Monday, June 9th, 2025

Logistics

Date: Monday, June 9th, 2025

Location: University of Illinois Chicago, Lecture Center F, Chicago, IL 60607

Parking: Attendees may park at any of the visitor lots. The closest ones to the workshop are Lot 5C and HLPS. https://parking.uic.edu/wp-content/uploads/sites/277/2024/08/Parking-Map.pdf

Parking passes will be provided at the workshop for free parking in designated UIC parking buildings. Please remember to ask for a pass before leaving the workshop.

Registration: https://forms.gle/ZAjr1eyphPJDFamTA

Description:

Schedule 

9:00 AM – Light Breakfast

 

9:10 AM – Faculty Session (20 minutes per talk)

  • Lev Reyzin (UIC)
    Welcome Remarks 
  • Zhiyuan Li (TTIC)
    PENCIL: Long Thoughts with Short Memory
  • Chao Gao (University of Chicago)
    Conformal Prediction with Volume Guarantee
  • Steven Keith Platt (Loyola University Chicago)
    Fine-Tuned LLMs for High-Accuracy HPO Term Normalization in Precision Medicine

10:40 AM – Student Session (10 minutes per talk)

  • Gene Li (TTIC)
    The Role of Environment Access in Agnostic Reinforcement Learning
  • Shishir Adhikari (UIC)
    Inferring Causal Effects in Networks Under Heterogeneous Peer Influence
  • Vaidehi Srinivas (Northwestern University)
    Online Conformal Prediction with Efficiency Guarantees
  • Yifan Wu (Northwestern University)
    Perfectly Truthful Calibration Errors
  • Alec Sun (University of Chicago)
    How to Sell a Service with Uncertain Outcomes
  • Bob Guo (Northwestern University)
    Agnostic Learning of Arbitrary ReLU Neuron Under Gaussian Marginals

 

12:00 – 1:30 PM – Lunch Break (lunch is provided)

 

1:30 PM – Keynote Presentation (40 minutes)
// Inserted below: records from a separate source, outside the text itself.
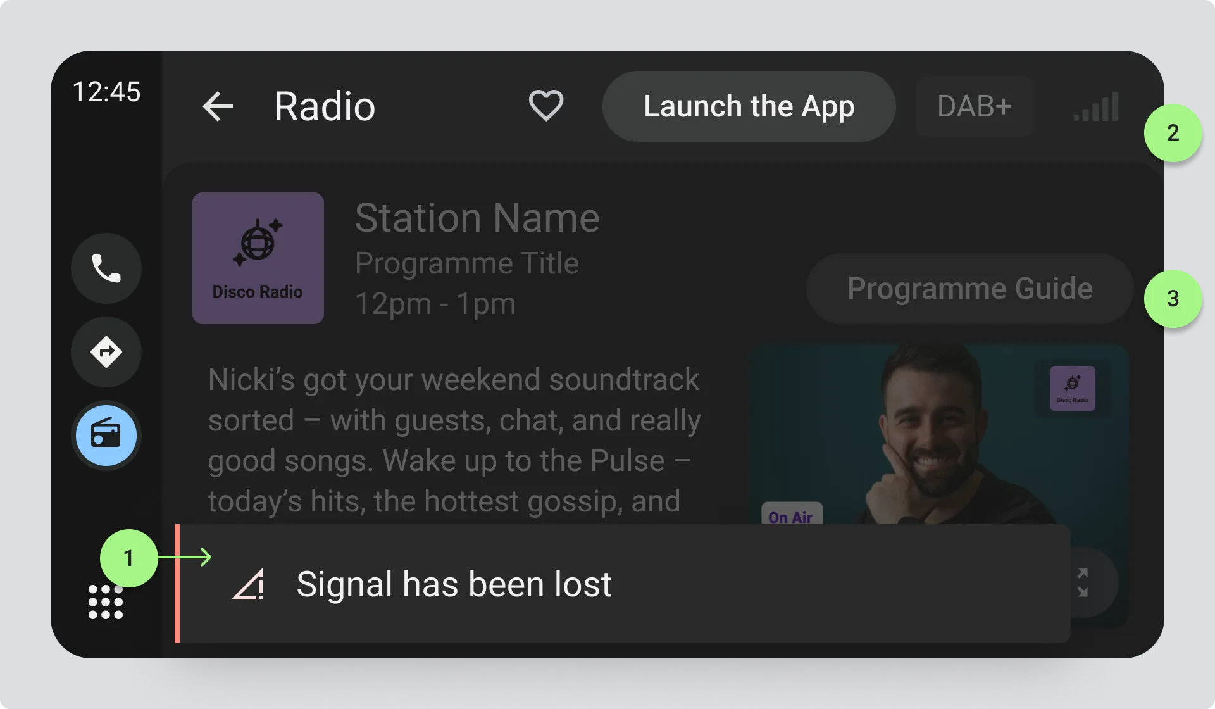1215x709 pixels.
Task: Check the signal strength bars icon
Action: (1097, 107)
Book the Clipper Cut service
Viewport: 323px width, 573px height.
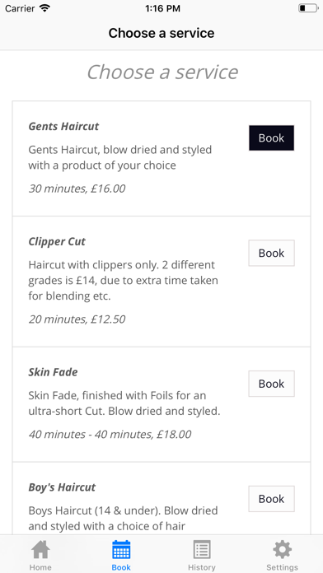271,253
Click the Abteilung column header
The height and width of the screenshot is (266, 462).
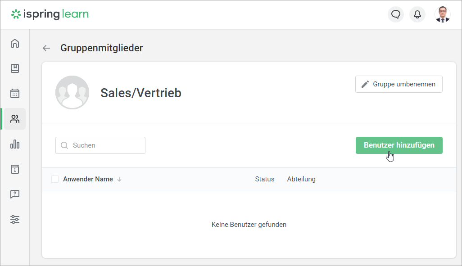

  • Sidhanth Mohanty (MIT → Northwestern University)
    Markov chains beyond rapid mixing: inference and optimization

2:30 PM – Postdoc Session (20 minutes per talk)

  • Dravyansh Sharma (TTIC)
    Principled Hyperparameter Tuning and Algorithm Selection
  • Idan Attias (UIC)
    Capacity-Constrained Online Learning with Delays: Scheduling Frameworks and Regret Trade-offs
  • Rajni Dabas (Northwestern University)
    Clustering with Fair Outliers

3:45 – 5:00 PM – Industry Panel on “Opportunities for Engagement between IDEAL and Industry”

Panelists: Alekh Agarwal (Google), Vince Conitzer (CAIF and CMU),  Eunyee Koh (Adobe),  Ravi Kumar (Google), Samir Khuller (Northwestern), Arunava Majumdar (Open Development Platform)
Moderators: Elena Zheleva (UIC) and Aravindan Vijayaraghavan (Northwestern)

 

Keynote speakers

Sidhanth Mohanty

Title: Markov chains beyond rapid mixing: inference and optimization

Abstract: Markov chains are a popular algorithmic tool used across scientific disciplines to solve inference and optimization problems.  There is a deep theory towards understanding how quickly a Markov chain mixes to its stationary distribution.  However, many commonly used Markov chains do not mix rapidly to their stationary distributions, and are yet effective for applications.
How can we prove theoretical guarantees for slow-mixing Markov chains?
In this talk, I will discuss the framework of locally stationary distributions, a Markov chain analog of local minima from optimization, and how studying them can be used to analyze Markov chains for finding large independent sets in triangle-free graphs, as well as efficiently solving inference problems on random graphs.
Based on joint work with Kuikui Liu, Prasad Raghavendra, Amit Rajaraman, and David Wu.  https://arxiv.org/abs/2405.20849

About IDEAL

The Institute for Data, Econometrics, Algorithms, and Learning (IDEAL) is a multi-institution and transdisciplinary institute led by the University of Illinois Chicago in collaboration with Northwestern University; Toyota Technological Institute at Chicago; the University of Chicago; and Illinois Institute of Technology, in partnership with members of the Learning Theory team at Google. The institute involves more than 60 researchers working on key aspects of the foundations of data science across computer science, electrical engineering, mathematics, statistics, and fields such as economics, operations research and law. Research will center around the foundations of machine learning, high-dimensional data analysis and inference, and data science and society. Topics include foundations of deep learning, reinforcement learning, machine learning and logic, network inference, high-dimensional data analysis, trustworthiness and reliability, fairness, and data science with strategic agents.